* [EXTRACTED TEXT]

• • • • •

# The Ghost Phone, Back from the Dead!



## Ghost Ninja (Aug 25, 2013)

So I've been working on this project since last year. I know that there are different ways of doing this… so here is mine. My idea was started by the foreign nature the old type of corded phones are to today's kids. Many of today's kids only know cell phones or maybe cordless phones at home. Stiltbeast kicked me into high gear when he suggested an old phone may be spooky today on one of his videos (Thanks Alan).


So I began by insisting that the phones real bells or ringer work. I know that I could easily hook up an MP3 sound file or even some other kind of ringer under the phone. But no, not for me. So this last weekend I finally wrapped it up. The problem is that you can't energize the phone's ringer without getting into dangerously high voltage (despite the thin wires) or expensive customized power sources used in live theater. I found a way to do it and added in some clever info from KipKay's ghost phone video too (Thanks Kip!) 


So … I give you my first tut and my take on the Ghost Phone.


Parts Needed:
Old style phone with cord and handset,Ebay $5.00
Simple door buzzer, Home Depot $8.00
Doorbell transformer, $12 (I got anopen box discount for $10) 
Round Single Gang Junction Box andCover, Home Depot about $4
Christmas Tree Light Floor Button, BigLots out of season clearance $3 (Thanks again to Stiltbeast)
Small MP3, Ebay $4
Over the Ear Headphones, Big Lots $5
Various wire clamps, rubber grommets,screws, scrap wood, zip ties, thin stiff wire and two wire nuts.
Total about $40 +/-


Step One: Gut the phone innards but keep the two bells and hammer assembly intact. Also be sure to keep the wires coming out of the little gizmo where the buttons go down to hang up the phone. You'll see where the raising and lowering of the handset changes the connecting wire contacts.










Step Two: Remove the buzzer cover and save for some kind of robot costume or cool steam punk utility belt. Carefully cut the metal body of the buzzer so that it fits right alongside the hammer. Trim a small piece of wood to support the buzzer body so that it is at about the same level as the bell hammer. You'll need to drill a small hole at the end of the metal buzzer bar that move back and forth making the buzz. Attach a small section of stiff wire from the hole that you drilled to the end of the hammer. Some tweaking will be needed but more on that later.









Step Three: Connect the incoming phone line cord (not the curly one) to the buzzer. I cut off two of the four wires, any two and hooked one of them up to the body and the other to the set screw as indicated by the directions that came with it. This is easy there are only two screws anyways. The cord has a metal clip to secure it to the base of the phone, which I clamped down tightly. I also zip-tied the cord to the bell base just to be sure. You can see the green and red wires in the pic above.


Step Four: Open the handset receiver and remove the speaker. Like Kipkay said, it's kind of cool so save it for something else down the line. Replace the speaker with a speaker from the headset. Mine was too big to fit until I dismantled it and it fit like a glove. I cut off the screw connector ends from the handset and soldered them (white wires) directly to the speaker. Note which color wires you soldered to the speaker and cut the other two off from the other end of the coiley cord.

• • • • •

* [INFORMATION SUPPLIED]
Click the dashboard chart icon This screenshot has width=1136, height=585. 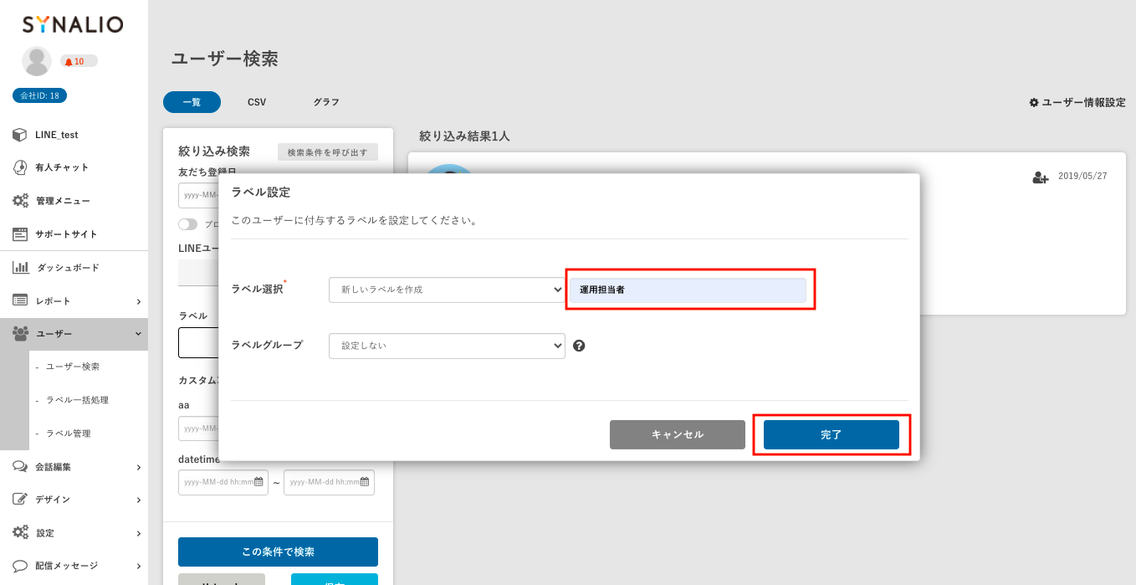21,268
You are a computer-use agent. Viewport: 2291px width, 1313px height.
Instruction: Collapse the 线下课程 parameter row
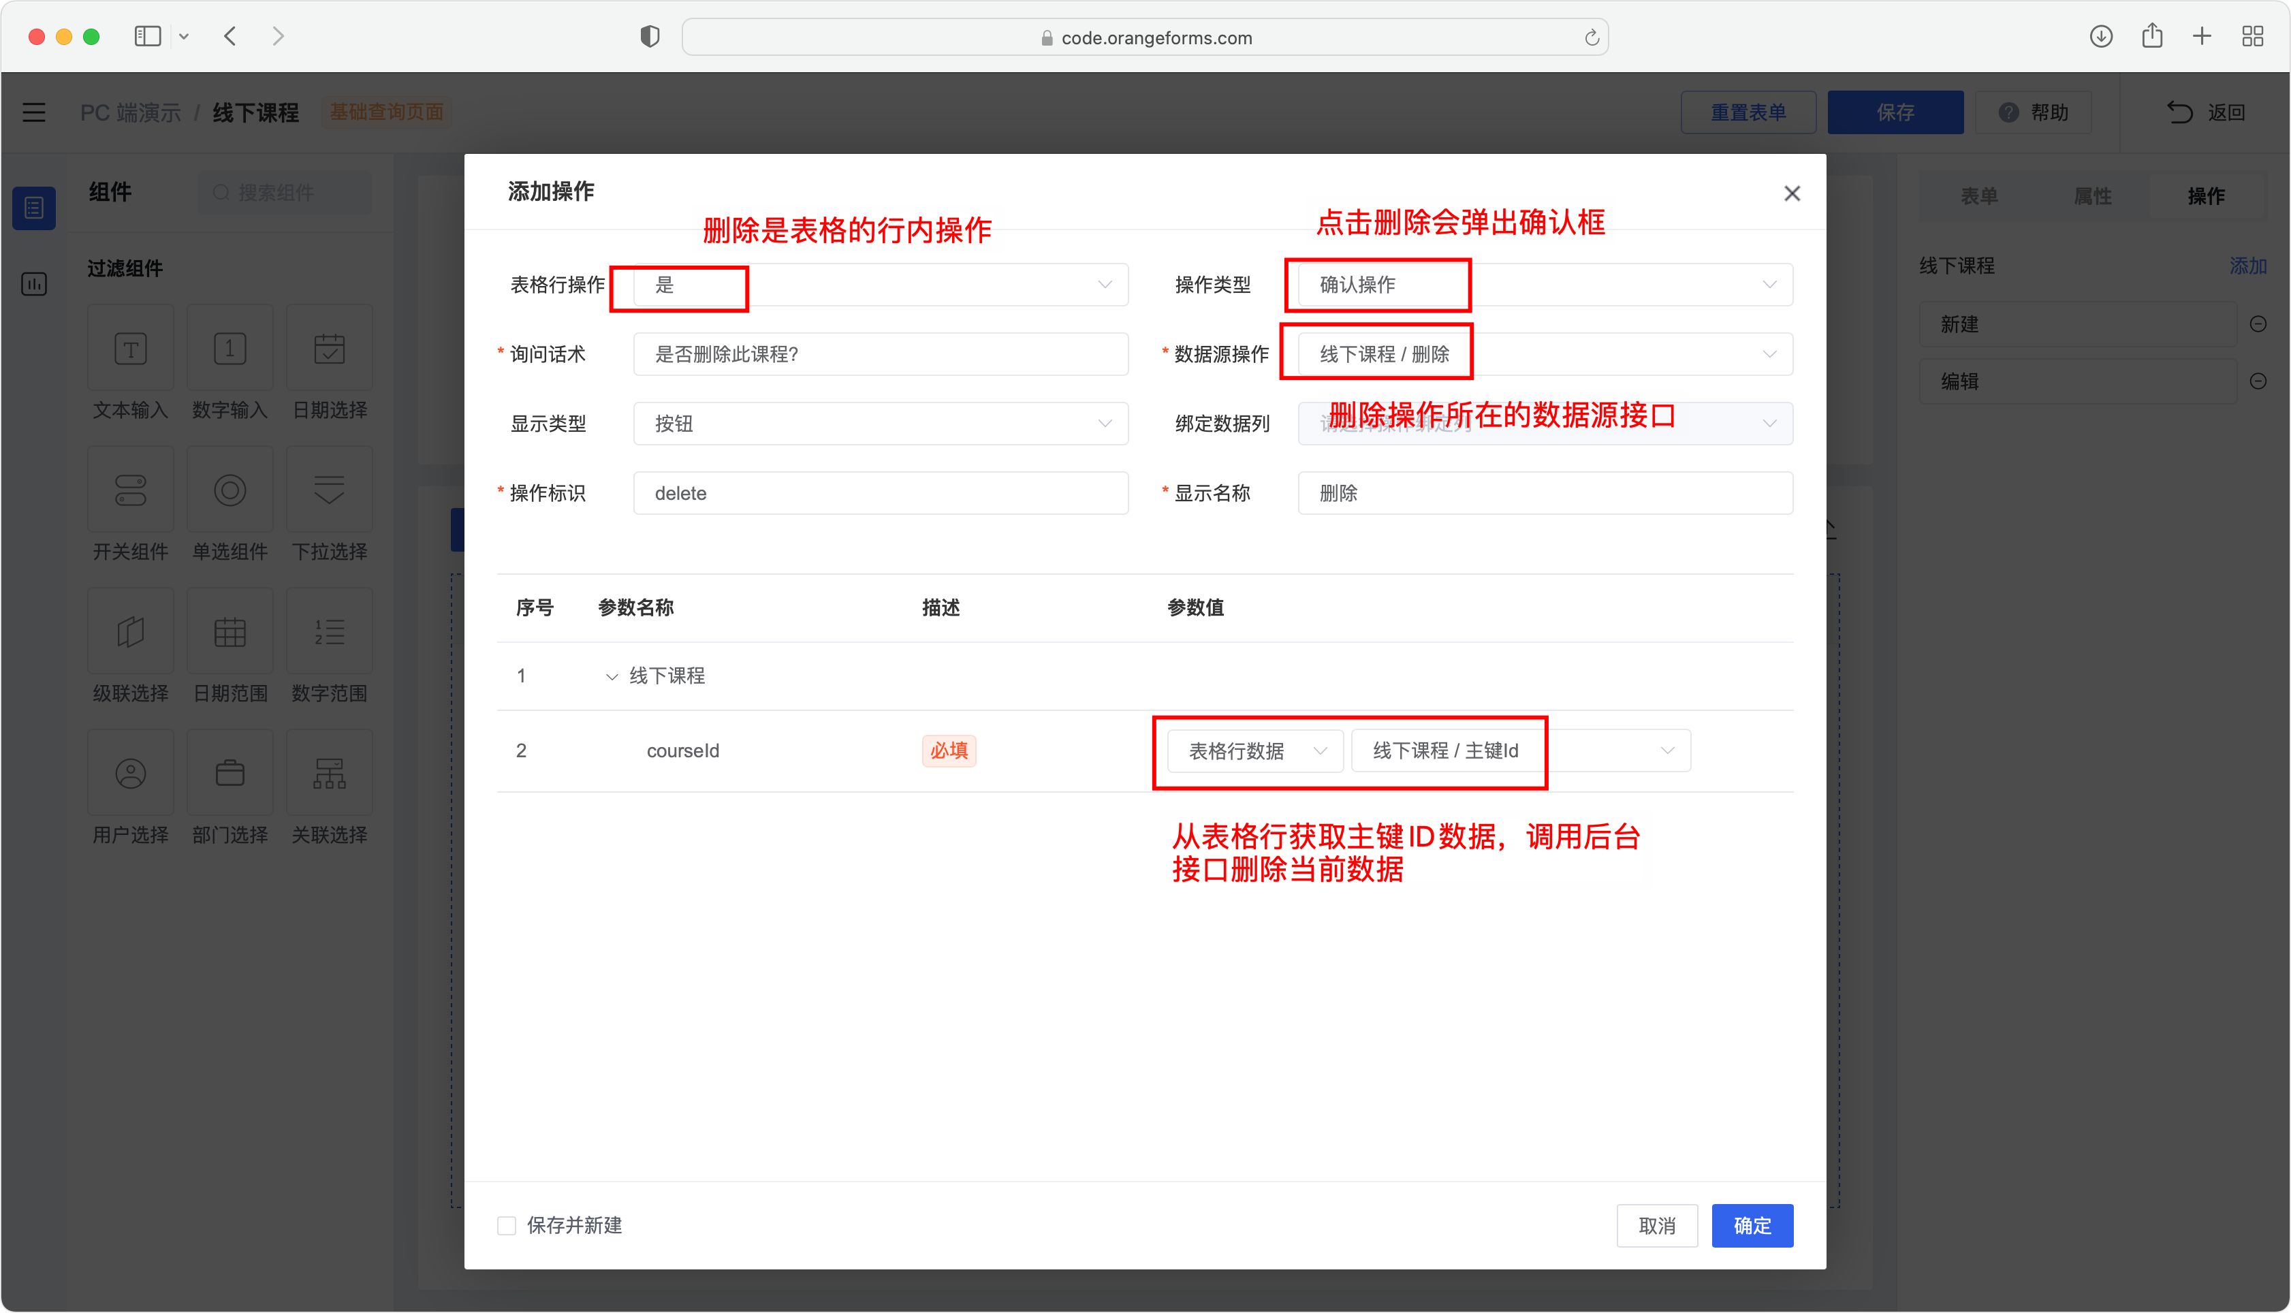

• • • • •

* [REQUIRED TASKS]
(1) Reproduce the part of the ghost phone thread starting with "Small MP3, Ebay" and going on through "two wire nuts.".
(2) In the ghost phone thread, where was the simple door buzzer bought, and what did it cost?

* [SOLUTIONS TO THE PROBLEMS]
(1)
Small MP3, Ebay $4
Over the Ear Headphones, Big Lots $5
Various wire clamps, rubber grommets,screws, scrap wood, zip ties, thin stiff wire and two wire nuts.

(2) Home Depot, for $8.00.